• [Task item]
Line by line, copy the material that follows without leaving anything out.

• [Records to use]

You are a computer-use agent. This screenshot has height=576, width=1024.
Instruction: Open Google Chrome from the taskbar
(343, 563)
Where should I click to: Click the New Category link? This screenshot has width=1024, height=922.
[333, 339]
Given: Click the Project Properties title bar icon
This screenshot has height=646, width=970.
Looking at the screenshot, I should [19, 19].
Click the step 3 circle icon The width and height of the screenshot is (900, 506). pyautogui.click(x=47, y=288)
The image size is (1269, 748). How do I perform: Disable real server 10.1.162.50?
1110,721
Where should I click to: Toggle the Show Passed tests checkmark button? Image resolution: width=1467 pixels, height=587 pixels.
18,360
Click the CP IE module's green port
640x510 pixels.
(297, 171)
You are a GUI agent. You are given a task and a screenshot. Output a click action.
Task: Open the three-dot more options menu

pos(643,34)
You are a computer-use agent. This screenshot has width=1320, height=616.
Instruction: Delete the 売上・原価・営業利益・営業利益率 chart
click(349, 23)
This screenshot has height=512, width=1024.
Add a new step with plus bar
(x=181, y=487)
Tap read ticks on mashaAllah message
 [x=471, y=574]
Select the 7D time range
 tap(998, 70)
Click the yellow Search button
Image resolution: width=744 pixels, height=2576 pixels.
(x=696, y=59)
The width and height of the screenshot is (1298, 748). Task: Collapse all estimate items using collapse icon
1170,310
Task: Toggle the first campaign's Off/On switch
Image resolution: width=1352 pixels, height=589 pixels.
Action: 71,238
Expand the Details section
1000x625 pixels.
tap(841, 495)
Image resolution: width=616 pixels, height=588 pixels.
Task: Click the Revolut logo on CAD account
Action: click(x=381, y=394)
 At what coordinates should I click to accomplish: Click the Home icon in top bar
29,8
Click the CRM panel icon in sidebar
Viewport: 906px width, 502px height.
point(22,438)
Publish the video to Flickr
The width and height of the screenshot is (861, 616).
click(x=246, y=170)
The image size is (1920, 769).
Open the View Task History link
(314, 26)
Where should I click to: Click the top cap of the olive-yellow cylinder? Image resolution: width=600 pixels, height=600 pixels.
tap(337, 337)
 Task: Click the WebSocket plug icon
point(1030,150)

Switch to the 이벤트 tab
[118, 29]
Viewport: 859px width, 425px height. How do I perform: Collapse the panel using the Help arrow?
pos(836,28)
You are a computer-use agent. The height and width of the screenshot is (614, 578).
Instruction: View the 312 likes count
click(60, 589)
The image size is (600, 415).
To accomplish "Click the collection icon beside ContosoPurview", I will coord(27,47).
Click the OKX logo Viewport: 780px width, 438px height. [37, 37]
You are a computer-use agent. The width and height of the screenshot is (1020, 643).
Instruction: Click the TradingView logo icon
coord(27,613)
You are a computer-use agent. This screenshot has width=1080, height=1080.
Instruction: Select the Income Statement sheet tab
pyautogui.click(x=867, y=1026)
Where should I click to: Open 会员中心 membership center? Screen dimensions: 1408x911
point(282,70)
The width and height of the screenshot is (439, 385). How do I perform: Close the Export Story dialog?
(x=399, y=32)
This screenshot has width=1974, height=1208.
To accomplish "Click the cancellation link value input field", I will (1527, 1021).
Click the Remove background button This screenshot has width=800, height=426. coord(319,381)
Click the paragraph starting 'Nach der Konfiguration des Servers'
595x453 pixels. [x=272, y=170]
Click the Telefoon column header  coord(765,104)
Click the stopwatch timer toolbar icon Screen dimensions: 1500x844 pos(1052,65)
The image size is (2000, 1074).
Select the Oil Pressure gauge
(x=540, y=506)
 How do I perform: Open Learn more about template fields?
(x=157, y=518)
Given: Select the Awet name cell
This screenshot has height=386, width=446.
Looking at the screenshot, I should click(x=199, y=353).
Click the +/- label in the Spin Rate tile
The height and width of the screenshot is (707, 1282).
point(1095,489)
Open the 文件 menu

• [Answer area]
You are a computer-use agent. This screenshot has height=576, width=1024.
Instruction: Open Google Chrome from the taskbar
(343, 563)
Where should I click to: Click the New Category link? This screenshot has width=1024, height=922.
[333, 339]
Given: Click the Project Properties title bar icon
This screenshot has height=646, width=970.
Looking at the screenshot, I should [19, 19].
Click the step 3 circle icon The width and height of the screenshot is (900, 506). pyautogui.click(x=47, y=288)
The image size is (1269, 748). How do I perform: Disable real server 10.1.162.50?
1110,721
Where should I click to: Toggle the Show Passed tests checkmark button? Image resolution: width=1467 pixels, height=587 pixels.
18,360
Click the CP IE module's green port
640x510 pixels.
(297, 171)
You are a GUI agent. You are given a task and a screenshot. Output a click action.
Task: Open the three-dot more options menu

pos(643,34)
You are a computer-use agent. This screenshot has width=1320, height=616.
Instruction: Delete the 売上・原価・営業利益・営業利益率 chart
click(349, 23)
This screenshot has height=512, width=1024.
Add a new step with plus bar
(x=181, y=487)
Tap read ticks on mashaAllah message
 [x=471, y=574]
Select the 7D time range
 tap(998, 70)
Click the yellow Search button
Image resolution: width=744 pixels, height=2576 pixels.
(x=696, y=59)
The width and height of the screenshot is (1298, 748). Task: Collapse all estimate items using collapse icon
1170,310
Task: Toggle the first campaign's Off/On switch
Image resolution: width=1352 pixels, height=589 pixels.
Action: 71,238
Expand the Details section
1000x625 pixels.
tap(841, 495)
Image resolution: width=616 pixels, height=588 pixels.
Task: Click the Revolut logo on CAD account
Action: click(x=381, y=394)
 At what coordinates should I click to accomplish: Click the Home icon in top bar
29,8
Click the CRM panel icon in sidebar
Viewport: 906px width, 502px height.
point(22,438)
Publish the video to Flickr
The width and height of the screenshot is (861, 616).
click(x=246, y=170)
The image size is (1920, 769).
Open the View Task History link
(314, 26)
Where should I click to: Click the top cap of the olive-yellow cylinder? Image resolution: width=600 pixels, height=600 pixels.
tap(337, 337)
 Task: Click the WebSocket plug icon
point(1030,150)

Switch to the 이벤트 tab
[118, 29]
Viewport: 859px width, 425px height. How do I perform: Collapse the panel using the Help arrow?
pos(836,28)
You are a computer-use agent. The height and width of the screenshot is (614, 578).
Instruction: View the 312 likes count
click(60, 589)
The image size is (600, 415).
To accomplish "Click the collection icon beside ContosoPurview", I will coord(27,47).
Click the OKX logo Viewport: 780px width, 438px height. [37, 37]
You are a computer-use agent. The width and height of the screenshot is (1020, 643).
Instruction: Click the TradingView logo icon
coord(27,613)
You are a computer-use agent. This screenshot has width=1080, height=1080.
Instruction: Select the Income Statement sheet tab
pyautogui.click(x=867, y=1026)
Where should I click to: Open 会员中心 membership center? Screen dimensions: 1408x911
point(282,70)
The width and height of the screenshot is (439, 385). How do I perform: Close the Export Story dialog?
(x=399, y=32)
This screenshot has width=1974, height=1208.
To accomplish "Click the cancellation link value input field", I will (1527, 1021).
Click the Remove background button This screenshot has width=800, height=426. coord(319,381)
Click the paragraph starting 'Nach der Konfiguration des Servers'
595x453 pixels. [x=272, y=170]
Click the Telefoon column header  coord(765,104)
Click the stopwatch timer toolbar icon Screen dimensions: 1500x844 pos(1052,65)
The image size is (2000, 1074).
Select the Oil Pressure gauge
(x=540, y=506)
 How do I perform: Open Learn more about template fields?
(x=157, y=518)
Given: Select the Awet name cell
This screenshot has height=386, width=446.
Looking at the screenshot, I should click(x=199, y=353).
Click the +/- label in the Spin Rate tile
The height and width of the screenshot is (707, 1282).
point(1095,489)
Open the 文件 menu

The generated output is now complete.